We are receiving documents created in many external systems which we convect to PDF before loading into our central document store. This has worked fine in most cases except for the latest source which is providing documents in XHTML format where blocks of justified text are going a tad squiffy.
In the example attached is a test example of an original document we receive from this system, how it is displayed to the users in IE/Chrome when they view it in the source system and a PDF that was created using Aspose Words.
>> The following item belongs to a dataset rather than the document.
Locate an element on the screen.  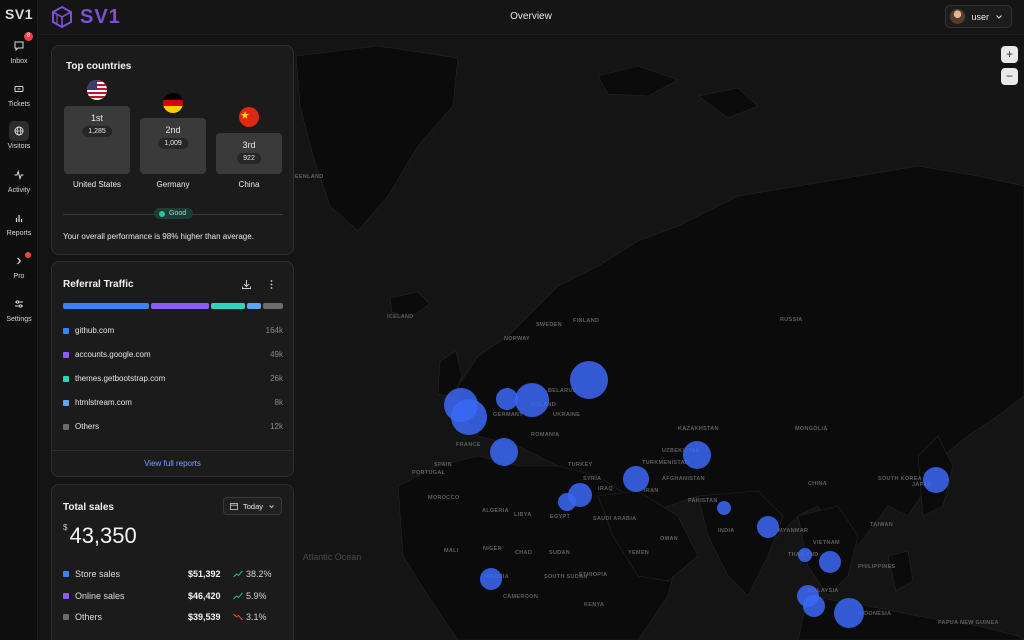
sales-row: Online sales $46,420 5.9% is located at coordinates (173, 596).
As you can see in the PDF the individual lines under “Diagnosis” are fully justiying which we wouldn’t expect being single lines and the last line of the paragraph below them is also justifying across the page where we would expect.
Thank you in advance for any assistance you can provide.
SanitisedExample.zip (351.2 KB)
Thanks for your inquiry. We have tested the scenario and noticed the reported issue. We have logged a ticket WORDSNET-15597 in our issue tracking system for further investigation and rectification. We will notify you as soon as it is resolved.
We are sorry for the inconvenience.
Thanks for your patience. We have investigated the issue and found Text is justified differently in HTML and MS Word in case it contains line breaks (br). In HTML lines of such text look left-aligned but MS Word expands them to fill the whole line.
MS Word’s behavior can be changed. If we set Document.CompatibilityOptions.DoNotExpandShiftReturn to true, MS Word will not expand lines that end with a line break. As a workaround, you can set this option manually after the document is imported from HTML as following. Hopefully it will help you to resolve the issue.
Document doc = new Document("SanitisedExample.xhtml");
doc.CompatibilityOptions.DoNotExpandShiftReturn = true;
The issues you have found earlier (filed as WORDSNET-15597) have been fixed in this Aspose.Words for .NET 17.9 update and this Aspose.Words for Java 17.9 update.